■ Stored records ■
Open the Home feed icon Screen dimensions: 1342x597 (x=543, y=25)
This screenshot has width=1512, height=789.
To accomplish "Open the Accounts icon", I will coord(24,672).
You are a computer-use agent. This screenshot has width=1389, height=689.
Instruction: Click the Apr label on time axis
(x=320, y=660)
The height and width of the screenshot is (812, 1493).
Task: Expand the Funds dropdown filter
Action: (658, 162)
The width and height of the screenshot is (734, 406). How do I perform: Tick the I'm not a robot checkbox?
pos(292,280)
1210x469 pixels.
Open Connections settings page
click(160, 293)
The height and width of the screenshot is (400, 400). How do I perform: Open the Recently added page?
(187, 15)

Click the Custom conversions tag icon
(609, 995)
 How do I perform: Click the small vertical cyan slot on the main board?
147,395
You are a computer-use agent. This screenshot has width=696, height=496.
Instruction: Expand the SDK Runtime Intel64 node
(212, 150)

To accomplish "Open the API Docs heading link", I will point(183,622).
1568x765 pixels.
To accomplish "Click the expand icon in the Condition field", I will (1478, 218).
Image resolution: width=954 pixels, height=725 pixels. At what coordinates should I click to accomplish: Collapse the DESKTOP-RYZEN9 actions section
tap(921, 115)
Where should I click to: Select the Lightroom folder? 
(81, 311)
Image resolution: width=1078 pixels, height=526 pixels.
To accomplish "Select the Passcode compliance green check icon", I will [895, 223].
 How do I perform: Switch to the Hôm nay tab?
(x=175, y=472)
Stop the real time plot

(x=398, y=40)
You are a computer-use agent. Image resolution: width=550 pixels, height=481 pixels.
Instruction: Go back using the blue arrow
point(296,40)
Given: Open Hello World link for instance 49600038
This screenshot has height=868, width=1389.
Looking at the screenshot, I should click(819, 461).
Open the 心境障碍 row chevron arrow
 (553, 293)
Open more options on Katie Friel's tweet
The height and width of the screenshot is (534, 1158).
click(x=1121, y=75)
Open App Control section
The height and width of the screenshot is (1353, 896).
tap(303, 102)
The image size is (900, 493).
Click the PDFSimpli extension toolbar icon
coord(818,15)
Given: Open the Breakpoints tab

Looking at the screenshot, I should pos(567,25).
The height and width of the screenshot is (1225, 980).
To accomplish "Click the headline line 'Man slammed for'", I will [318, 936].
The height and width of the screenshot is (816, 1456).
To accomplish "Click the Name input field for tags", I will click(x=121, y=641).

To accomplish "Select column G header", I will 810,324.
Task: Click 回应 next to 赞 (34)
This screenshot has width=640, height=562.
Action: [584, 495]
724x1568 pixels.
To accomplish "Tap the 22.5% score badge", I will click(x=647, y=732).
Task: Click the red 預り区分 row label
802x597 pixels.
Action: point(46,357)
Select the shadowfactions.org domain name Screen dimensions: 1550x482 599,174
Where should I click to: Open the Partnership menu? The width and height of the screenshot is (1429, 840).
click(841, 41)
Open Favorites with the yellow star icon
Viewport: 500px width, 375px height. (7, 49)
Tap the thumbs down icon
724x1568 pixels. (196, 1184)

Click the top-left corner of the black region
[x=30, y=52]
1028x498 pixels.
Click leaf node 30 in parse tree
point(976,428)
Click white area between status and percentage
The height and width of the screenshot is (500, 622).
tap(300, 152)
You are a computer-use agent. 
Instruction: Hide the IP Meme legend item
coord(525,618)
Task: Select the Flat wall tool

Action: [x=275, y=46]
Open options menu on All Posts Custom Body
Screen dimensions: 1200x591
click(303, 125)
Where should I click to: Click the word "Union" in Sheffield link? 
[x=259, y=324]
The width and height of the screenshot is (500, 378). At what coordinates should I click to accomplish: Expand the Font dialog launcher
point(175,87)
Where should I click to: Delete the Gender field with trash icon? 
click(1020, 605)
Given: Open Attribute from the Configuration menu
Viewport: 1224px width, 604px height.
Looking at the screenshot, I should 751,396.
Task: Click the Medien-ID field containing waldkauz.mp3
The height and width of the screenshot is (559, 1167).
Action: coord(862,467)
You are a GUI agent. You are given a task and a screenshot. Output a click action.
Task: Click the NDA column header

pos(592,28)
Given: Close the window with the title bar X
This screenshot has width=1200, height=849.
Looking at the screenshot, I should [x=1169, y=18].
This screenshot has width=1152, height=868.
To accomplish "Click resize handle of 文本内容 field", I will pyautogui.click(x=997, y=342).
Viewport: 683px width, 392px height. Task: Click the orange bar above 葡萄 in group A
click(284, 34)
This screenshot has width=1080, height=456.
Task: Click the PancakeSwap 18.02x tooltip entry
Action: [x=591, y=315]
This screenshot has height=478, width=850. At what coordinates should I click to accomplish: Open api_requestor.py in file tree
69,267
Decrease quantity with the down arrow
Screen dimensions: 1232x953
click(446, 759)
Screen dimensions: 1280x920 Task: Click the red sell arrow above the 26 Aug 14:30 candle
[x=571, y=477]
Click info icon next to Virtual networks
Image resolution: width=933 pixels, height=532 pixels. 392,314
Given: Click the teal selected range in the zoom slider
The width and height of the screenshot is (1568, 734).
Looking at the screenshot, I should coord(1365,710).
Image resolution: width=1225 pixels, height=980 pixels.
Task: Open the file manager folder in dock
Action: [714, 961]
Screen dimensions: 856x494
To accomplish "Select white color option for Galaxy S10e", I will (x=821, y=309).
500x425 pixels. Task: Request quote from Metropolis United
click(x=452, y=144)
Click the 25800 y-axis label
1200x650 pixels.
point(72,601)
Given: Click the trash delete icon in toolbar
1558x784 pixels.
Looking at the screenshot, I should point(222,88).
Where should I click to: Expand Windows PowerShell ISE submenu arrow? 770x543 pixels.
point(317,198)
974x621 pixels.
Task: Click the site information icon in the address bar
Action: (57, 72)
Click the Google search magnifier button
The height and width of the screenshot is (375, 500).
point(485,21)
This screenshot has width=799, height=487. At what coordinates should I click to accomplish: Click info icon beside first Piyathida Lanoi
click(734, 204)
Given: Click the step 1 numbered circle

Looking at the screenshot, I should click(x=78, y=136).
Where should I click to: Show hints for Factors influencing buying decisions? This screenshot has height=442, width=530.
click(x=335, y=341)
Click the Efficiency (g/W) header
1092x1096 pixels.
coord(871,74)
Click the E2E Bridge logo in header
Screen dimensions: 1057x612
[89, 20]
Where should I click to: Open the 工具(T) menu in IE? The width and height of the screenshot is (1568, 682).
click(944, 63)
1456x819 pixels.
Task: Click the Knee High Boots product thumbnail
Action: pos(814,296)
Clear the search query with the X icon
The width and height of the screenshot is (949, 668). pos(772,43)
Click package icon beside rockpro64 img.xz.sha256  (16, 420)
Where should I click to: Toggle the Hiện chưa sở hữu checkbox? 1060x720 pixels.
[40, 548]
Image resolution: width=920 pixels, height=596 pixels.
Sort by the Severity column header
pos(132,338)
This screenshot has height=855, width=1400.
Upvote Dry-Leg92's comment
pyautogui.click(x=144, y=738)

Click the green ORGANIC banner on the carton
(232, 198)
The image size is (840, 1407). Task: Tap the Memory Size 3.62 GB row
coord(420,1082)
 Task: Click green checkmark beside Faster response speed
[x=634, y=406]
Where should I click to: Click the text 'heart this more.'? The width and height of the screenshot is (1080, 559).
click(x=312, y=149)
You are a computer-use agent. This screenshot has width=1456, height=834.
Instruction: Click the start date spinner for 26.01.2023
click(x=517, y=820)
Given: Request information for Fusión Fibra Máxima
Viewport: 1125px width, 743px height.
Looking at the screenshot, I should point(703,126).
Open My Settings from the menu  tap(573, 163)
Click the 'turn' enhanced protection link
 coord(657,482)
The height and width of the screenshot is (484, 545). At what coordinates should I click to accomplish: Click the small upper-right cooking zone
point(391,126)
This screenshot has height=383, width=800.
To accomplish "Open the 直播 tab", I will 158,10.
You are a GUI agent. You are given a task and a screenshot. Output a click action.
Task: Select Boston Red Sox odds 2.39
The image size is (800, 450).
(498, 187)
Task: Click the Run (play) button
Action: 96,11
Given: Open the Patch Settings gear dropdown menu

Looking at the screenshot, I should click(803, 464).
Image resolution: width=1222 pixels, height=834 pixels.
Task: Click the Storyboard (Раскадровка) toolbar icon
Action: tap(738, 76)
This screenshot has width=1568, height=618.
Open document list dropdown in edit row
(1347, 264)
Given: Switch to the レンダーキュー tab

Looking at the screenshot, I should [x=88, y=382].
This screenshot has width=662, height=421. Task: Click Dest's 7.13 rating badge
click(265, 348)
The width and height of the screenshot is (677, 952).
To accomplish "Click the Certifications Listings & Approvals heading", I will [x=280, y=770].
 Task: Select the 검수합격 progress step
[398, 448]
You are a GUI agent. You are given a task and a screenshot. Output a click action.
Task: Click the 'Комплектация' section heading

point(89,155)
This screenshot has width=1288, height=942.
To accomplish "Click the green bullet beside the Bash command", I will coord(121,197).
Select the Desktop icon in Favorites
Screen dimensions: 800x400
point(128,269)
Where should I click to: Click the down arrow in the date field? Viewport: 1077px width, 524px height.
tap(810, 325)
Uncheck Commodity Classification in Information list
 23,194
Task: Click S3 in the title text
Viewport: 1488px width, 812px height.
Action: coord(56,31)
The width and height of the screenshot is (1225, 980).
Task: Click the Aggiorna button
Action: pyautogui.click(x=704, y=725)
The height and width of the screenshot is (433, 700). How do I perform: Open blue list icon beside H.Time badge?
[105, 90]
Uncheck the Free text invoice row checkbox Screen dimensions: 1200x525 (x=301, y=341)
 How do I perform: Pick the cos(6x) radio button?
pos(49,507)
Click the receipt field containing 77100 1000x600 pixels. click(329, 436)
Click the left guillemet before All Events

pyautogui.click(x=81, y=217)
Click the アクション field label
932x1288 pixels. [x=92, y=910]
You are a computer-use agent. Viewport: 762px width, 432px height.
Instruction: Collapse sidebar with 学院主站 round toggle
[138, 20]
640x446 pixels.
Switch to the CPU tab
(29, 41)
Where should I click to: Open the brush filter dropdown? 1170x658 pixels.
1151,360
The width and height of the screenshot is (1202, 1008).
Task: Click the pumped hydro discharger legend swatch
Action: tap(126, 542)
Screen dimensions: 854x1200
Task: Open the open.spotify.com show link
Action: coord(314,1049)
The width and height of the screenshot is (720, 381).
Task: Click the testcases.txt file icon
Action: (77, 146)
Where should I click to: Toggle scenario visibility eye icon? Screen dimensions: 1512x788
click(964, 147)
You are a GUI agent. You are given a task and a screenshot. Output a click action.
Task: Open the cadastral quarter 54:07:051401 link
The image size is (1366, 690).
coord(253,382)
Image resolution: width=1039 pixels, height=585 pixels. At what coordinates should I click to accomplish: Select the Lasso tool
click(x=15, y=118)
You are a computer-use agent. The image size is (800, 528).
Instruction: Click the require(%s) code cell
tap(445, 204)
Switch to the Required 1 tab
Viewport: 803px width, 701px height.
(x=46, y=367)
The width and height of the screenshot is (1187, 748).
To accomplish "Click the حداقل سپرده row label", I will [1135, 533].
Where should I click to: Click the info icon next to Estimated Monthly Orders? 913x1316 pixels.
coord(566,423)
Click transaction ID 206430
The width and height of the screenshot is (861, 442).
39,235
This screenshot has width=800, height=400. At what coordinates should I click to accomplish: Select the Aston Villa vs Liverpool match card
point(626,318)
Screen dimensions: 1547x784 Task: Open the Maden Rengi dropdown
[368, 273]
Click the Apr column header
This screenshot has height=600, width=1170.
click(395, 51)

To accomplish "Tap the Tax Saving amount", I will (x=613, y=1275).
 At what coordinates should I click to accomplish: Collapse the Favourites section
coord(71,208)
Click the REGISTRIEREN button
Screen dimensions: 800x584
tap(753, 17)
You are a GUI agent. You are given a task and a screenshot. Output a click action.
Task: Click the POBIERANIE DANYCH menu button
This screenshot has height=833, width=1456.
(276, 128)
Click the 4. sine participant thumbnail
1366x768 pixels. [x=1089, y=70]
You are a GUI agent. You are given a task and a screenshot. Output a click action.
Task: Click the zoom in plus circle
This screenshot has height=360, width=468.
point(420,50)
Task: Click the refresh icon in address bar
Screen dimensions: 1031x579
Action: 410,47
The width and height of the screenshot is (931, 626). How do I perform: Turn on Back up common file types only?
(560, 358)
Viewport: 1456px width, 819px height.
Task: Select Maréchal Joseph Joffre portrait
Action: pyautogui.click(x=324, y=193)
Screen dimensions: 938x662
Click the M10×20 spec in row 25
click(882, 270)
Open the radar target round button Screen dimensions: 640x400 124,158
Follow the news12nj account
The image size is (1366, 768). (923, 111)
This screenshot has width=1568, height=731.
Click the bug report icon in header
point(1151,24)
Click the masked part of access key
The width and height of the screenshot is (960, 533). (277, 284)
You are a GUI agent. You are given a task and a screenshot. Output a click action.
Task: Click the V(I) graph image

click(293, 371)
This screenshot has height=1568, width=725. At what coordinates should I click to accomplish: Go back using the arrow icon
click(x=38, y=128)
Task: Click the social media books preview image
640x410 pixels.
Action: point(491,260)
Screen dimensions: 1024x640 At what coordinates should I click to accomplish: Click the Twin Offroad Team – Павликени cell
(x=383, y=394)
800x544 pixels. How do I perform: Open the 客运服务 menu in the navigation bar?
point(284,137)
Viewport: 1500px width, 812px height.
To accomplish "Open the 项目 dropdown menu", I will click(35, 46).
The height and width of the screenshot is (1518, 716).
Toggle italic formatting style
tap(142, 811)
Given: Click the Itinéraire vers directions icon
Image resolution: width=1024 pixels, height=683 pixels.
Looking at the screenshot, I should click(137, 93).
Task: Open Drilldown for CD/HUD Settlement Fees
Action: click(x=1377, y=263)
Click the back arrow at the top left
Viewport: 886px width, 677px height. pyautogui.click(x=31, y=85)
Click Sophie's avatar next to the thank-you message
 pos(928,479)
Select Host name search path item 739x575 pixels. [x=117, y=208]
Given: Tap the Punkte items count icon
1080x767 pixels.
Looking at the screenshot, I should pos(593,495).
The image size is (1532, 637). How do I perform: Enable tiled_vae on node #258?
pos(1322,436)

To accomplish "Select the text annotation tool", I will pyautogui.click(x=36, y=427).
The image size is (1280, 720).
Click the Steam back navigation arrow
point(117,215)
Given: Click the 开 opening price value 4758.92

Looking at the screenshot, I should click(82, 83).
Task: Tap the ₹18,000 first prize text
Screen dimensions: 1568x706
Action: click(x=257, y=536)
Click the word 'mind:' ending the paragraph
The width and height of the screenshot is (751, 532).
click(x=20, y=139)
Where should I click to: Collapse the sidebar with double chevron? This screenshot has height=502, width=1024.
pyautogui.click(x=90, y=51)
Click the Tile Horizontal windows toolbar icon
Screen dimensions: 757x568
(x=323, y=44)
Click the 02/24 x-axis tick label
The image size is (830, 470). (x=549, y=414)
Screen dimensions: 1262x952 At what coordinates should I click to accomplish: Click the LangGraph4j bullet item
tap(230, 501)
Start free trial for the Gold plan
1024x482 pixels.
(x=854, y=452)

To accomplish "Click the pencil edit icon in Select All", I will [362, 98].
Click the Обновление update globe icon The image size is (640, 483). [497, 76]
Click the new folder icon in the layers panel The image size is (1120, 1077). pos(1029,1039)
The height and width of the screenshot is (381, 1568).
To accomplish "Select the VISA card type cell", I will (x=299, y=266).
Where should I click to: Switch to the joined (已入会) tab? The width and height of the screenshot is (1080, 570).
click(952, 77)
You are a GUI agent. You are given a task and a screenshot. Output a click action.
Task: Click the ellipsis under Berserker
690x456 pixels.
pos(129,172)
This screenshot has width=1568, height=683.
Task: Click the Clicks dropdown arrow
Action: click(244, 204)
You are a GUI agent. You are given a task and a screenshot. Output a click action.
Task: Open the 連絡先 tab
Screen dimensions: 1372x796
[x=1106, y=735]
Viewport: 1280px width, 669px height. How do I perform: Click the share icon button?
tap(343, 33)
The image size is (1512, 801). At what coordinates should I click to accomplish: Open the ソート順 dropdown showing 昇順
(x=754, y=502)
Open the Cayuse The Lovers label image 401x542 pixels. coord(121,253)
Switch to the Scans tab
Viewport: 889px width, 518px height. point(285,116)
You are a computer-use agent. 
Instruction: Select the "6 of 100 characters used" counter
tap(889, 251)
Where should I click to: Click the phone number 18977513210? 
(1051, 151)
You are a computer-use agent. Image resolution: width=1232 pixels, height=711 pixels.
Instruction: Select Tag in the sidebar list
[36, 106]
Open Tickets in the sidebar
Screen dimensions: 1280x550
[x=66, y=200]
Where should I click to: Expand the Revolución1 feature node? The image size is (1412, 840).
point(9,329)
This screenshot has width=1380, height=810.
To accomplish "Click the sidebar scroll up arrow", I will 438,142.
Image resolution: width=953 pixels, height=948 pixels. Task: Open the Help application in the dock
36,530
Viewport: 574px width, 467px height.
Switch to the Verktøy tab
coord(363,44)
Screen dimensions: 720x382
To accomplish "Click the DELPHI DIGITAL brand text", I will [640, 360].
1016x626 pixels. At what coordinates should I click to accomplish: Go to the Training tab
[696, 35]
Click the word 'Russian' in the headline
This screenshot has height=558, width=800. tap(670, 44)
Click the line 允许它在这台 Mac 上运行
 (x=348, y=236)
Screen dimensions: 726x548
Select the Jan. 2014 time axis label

■ TASK TO COMPLETE ■
Restate word for word the lines above, beginning at the first one and ending at the line that carries "1210x469 pixels.".

■ FINAL ANSWER ■
Open the Home feed icon Screen dimensions: 1342x597 (x=543, y=25)
This screenshot has width=1512, height=789.
To accomplish "Open the Accounts icon", I will coord(24,672).
You are a computer-use agent. This screenshot has width=1389, height=689.
Instruction: Click the Apr label on time axis
(x=320, y=660)
The height and width of the screenshot is (812, 1493).
Task: Expand the Funds dropdown filter
Action: (658, 162)
The width and height of the screenshot is (734, 406). How do I perform: Tick the I'm not a robot checkbox?
pos(292,280)
1210x469 pixels.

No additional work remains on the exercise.